Politique

Nouvelles émeutes dans le Sud du Burkina Faso

Le président burkinabè Blaise Compaoré avec des officiers de l'armée le 29 avril.

Le président burkinabè Blaise Compaoré avec des officiers de l'armée le 29 avril. © AFP

De nouvelles violences ont touché vendredi une ville du sud du Burkina Faso, Manga, mais des policiers entrés en mutinerie mercredi, ont appelé à y mettre fin après concertation avec le gouvernement.

Quatre élèves de Manga ont été blessés par la police, dont trois par balle, lors d’une manifestation au cours de laquelle les jeunes ont ensuite mis le feu au commissariat de la ville.

Après avoir abandonné les cours, les élèves sont allés manifester à proximité du commissariat pour protester contre une mutinerie de policiers qui s’était produite jeudi, au cours de laquelle une de leurs camarades avait été blessée par une balle perdue à son domicile.

Ils ont voulu franchir un barrage érigé par les policiers qui ont d’abord tiré des gaz lacrymogènes pour tenter de les disperser, les jeunes ripostant par des jets de pierres.

Blessés par balle

Puis, débordés par l’afflux de manifestants, les policiers ont fait usage de leurs armes, selon un habitant interrogé par téléphone.

"Il y a un élève de 3è qui a été blessé et évacué au Centre hospitalier national de Ouagadougou", a-t-il ajouté. Une source médicale a précisé que les trois autres blessés pouvaient être pris en charge "sans problème" par le centre médical local.

Les policiers ont ensuite abandonné le commissariat qui a été incendié par les jeunes.

Pour la première fois depuis le début d’une vague de contestation populaire qui a débuté fin février au Burkina Faso, des policiers, suivant l’exemple de soldats, s’étaient mutinés mercredi et jeudi à Ouagadougou et plusieurs autres villes.

Tout comme les soldats – dont ceux de la garde présidentielle – qui se sont mutinés à plusieurs reprises depuis la mi-mars dans plusieurs villes du pays, y commettant de nombreux pillages, les policiers réclament de meilleures rémunérations et le départ de certains de leurs chefs.

A l’issue de deux jours de concertation avec le ministre de la Sécurité, Jérôme Bougouma, ils ont appelé à cesser "toute forme de manifestation" et présenté leurs "excuses pour les désagréments subis" par les usagers.

Les militaires reçus par Blaise Compaoré

De leur côté, pour la seconde fois en un mois, les soldats ont été reçus par le président Blaise Compaoré, également ministre de la Défense.

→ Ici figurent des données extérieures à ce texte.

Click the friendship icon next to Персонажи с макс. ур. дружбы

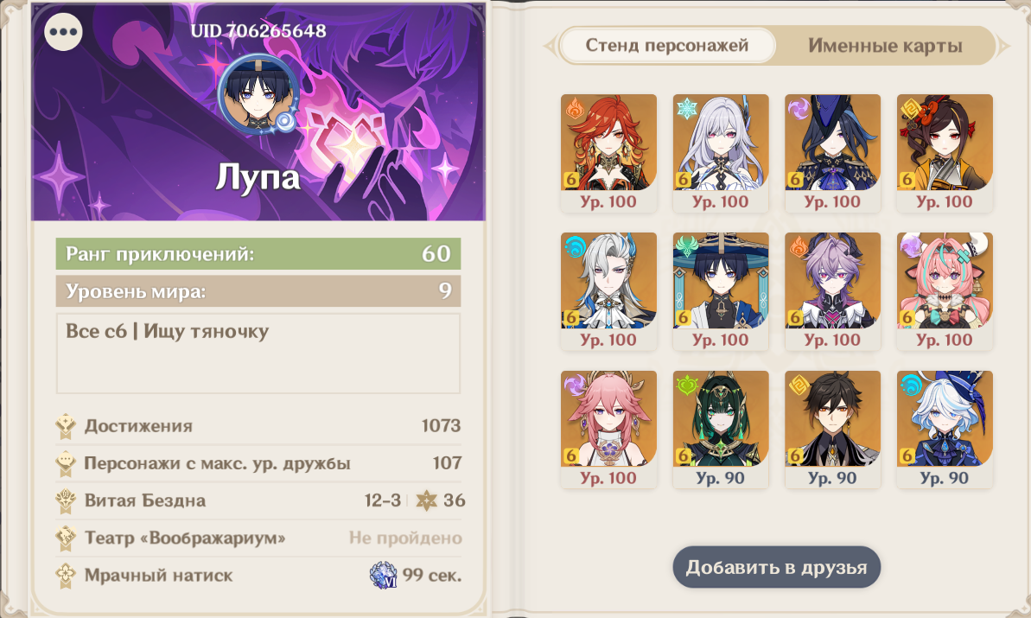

"Je pense que les représentants des différents corps d’armée ont pris conscience qu’ils ont créé (…) un malaise à la fois pour l’armée et pour la société qu’il faut corriger et repartir sur de nouvelles bases", a déclaré M. Compaoré après la rencontre.

En dépit d’une série de mesures prises par le chef de l’Etat et le gouvernement de son nouveau Premier ministre Luc Adolphe Tiao formé le 21 avril, la tension demeure.

Mercredi à Koudougou, ville du centre d’où était partie le 22 février la vague de contestation populaire après la mort d’un jeune lors de son interpellation par la police, des jeunes et des commerçants ont violemment manifesté, incendiant le siège de la police, ainsi que d’autres bâtiments d’organismes ou de personnes proches du pouvoir.

Les manifestations de colère contre la vie chère et le régime de Blaise Compaoré, arrivé au pouvoir en 1987 par un coup d’Etat militaire, touchent désormais presque toutes les catégorie socio-professionnelles du pays.

L’opposition a appelé à une grande manifestation samedi à Ouagadougou contre le régime Compaoré et le coût de la vie, alors que la majorité des 16 millions de Burkinabès survit avec 1,50 euro par jour.